Washington, DC is not to be confused with Washington State. Apart from its role as the capital of the United States, the city and the state are neither geographically nor administratively related in any particular way. Only the name connects them, because both were named after George Washington, the first President of the United States.
District of Columbia
Federal District of Columbia, is the capital of the United States of America. This is where the exciting political events take place, in the Georgetown district you have the feeling that you are in Great Britain and on the “National Mall” one museum after another is lined up.

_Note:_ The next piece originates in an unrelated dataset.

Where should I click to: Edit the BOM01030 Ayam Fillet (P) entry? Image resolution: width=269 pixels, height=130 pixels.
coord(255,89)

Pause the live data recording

The authentic charm of the city is also reflected in the name – this is made up of the surname of the first American President George Washington and “Colombia”. The latter is an outdated poetic expression for the USA, which is derived from the European discoverer of America, Christopher Columbus.
The federal capital, which as a separate district does not belong to any state, is administered by the federal government. Washington DC is an attractive and interesting city from a historical and political point of view. All institutions of the federal government and the headquarters of the International Monetary Fund (IMF) and many other organizations can be found here. In addition, the capital offers a lot of cultural attractions, such as the Smithsonian Institute or the National Gallery or culinary highlights such as Ben’s Chili Bowl.

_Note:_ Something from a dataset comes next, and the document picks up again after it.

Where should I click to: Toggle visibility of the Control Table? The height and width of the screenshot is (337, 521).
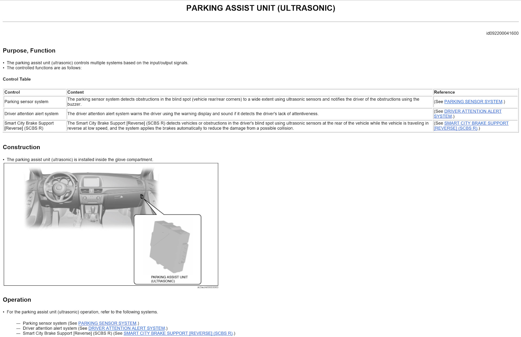tap(17, 79)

The sights from different areas such as culture, history and politics attract numerous tourists from all over the world.
Location: near the east coast, approx. 35 km from Chesapeake Bay, between the states of Maryland and Virginia
Population: approx. 618,000 (metropolitan area: approx. 5.6 million)
Area: 3,886 / km²
Nicknames: The American Rome, Federal City, A Capital City, DMV (District – Maryland – Virginia)
Motto: Justitia Omnibus (Justice for All)

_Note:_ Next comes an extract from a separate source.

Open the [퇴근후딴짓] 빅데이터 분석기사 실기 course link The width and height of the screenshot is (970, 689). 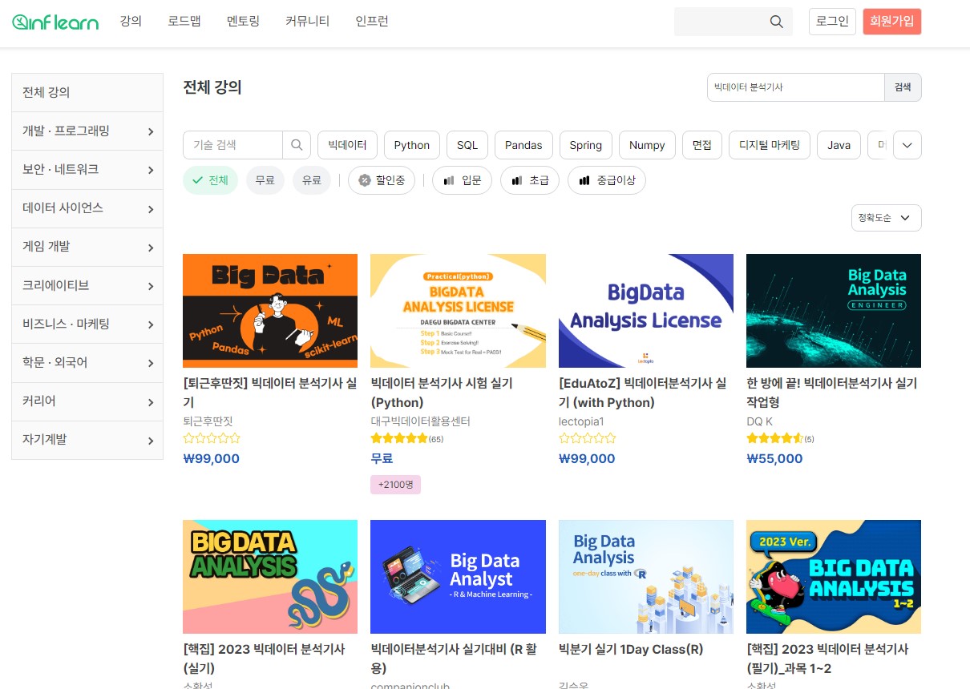(269, 393)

History: Washington DC was officially established in 1790 by taking parts of the land of the states of Maryland and Virginia along the Potomac River and then making that land a new federal district. Then the engineer and architect Pierre L’Enfant was commissioned to plan and design the new capital. His plans took into account 800,000 residents at the time, although there were just 5,000 residents at the time. In 1800 the government was officially moved from Philadelphia to the district and Congress held its first session in Washington. John Adams was the first President to reside in the White House. In the early 19th century, large parts of the city were destroyed by British troops as a result of the British-American War of 1812.
Since the middle of the 19th century the population grew steadily and the city developed. Indeed, in the middle of the 20th century, Pierre L’Enfant’s vision of a city of 800,000 became a reality.
Washington DC has always been the scene of much political activity and is always in the public eye. As a result, it does not always remain peaceful in the government city: The 1960’s were a turbulent time, because after the assassination of Martin Luther King, Jr., there were riots in many places that led to destruction in the city. In some cases it took until the 1990’s for some of the burned down buildings to be rebuilt. Another tragic incident occurred in the terrorist attacks of September 11, 2001, when an airplane (American Airlines Flight 77) was directed into the Pentagon, home of the Department of Defense near DC in Arlington, Virginia.
Cultural & Attractions: Smithsonian Institute – e.g. B. National Air and Space Museum, American Art Museum, National Museum of American History, National Postal Museum, National Museum of African Art, National Museum of Natural History, Holocaust Museum, National Gallery of Art, Library of Congress, White House, Lincoln Memorial, Capitol, National Mall, Supreme Court, Jefferson Memorial, Arlington National Cemetery, Washington Monument, Vietnam Veterans Memorial, National World War II Memorial, Korean War Veterans Memorial, National Zoo, National Museum of the American Indian, Hirschorn Museum and Sculpture Garden, Union Station, Dupont Circle, John F. Kennedy Center for the Performing Arts, Ford’s Theater, Folger Shakespeare Library, etc.
Famous People: Pete Sampras (tennis player), Marjorie Kinnan Rawlings (author), John Edgar Hoover (FBI first director), Edward “Duke” Ellington (composer, jazz musician, artist), Al Gore (former Vice President and Nobel Peace Prize winner), Samuel L. Jackson (actor), Goldie Hawn (actress), Dave Chappelle (comedian, actor, artist, producer) and many more.